### [Your instructions]
All lines of the material that contain "will" must be copied out.

### [Record extracts]
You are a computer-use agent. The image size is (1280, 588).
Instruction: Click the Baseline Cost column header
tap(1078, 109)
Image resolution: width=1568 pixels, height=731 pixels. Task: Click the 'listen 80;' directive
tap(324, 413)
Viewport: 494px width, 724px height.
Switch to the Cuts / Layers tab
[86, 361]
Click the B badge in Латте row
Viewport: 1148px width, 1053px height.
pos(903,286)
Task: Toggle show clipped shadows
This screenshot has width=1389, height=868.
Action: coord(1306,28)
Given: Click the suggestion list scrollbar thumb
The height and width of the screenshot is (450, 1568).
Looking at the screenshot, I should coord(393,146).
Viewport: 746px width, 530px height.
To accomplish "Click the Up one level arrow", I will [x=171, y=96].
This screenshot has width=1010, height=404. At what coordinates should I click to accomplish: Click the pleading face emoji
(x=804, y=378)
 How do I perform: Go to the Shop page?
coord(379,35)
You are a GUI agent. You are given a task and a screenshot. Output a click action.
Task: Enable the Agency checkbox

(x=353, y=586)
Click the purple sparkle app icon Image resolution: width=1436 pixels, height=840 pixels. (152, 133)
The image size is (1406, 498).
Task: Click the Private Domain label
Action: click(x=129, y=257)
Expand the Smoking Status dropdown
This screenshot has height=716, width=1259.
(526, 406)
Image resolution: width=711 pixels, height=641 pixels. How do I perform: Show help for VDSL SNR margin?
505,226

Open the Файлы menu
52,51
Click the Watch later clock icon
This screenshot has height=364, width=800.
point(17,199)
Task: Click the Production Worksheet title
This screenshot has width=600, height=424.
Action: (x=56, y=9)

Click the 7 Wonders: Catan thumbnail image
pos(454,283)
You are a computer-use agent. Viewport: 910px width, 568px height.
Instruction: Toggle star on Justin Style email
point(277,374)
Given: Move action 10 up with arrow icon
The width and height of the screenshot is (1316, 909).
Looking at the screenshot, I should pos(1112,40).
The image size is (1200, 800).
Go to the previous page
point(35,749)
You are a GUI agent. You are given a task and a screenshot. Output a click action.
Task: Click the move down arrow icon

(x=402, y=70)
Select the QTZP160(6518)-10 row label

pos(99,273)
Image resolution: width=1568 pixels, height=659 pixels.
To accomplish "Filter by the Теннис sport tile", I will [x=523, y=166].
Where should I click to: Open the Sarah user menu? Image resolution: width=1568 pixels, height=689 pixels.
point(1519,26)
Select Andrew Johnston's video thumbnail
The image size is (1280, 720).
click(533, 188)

### [Written response]
To accomplish "Click the Up one level arrow", I will [x=171, y=96].
To accomplish "Filter by the Теннис sport tile", I will [x=523, y=166].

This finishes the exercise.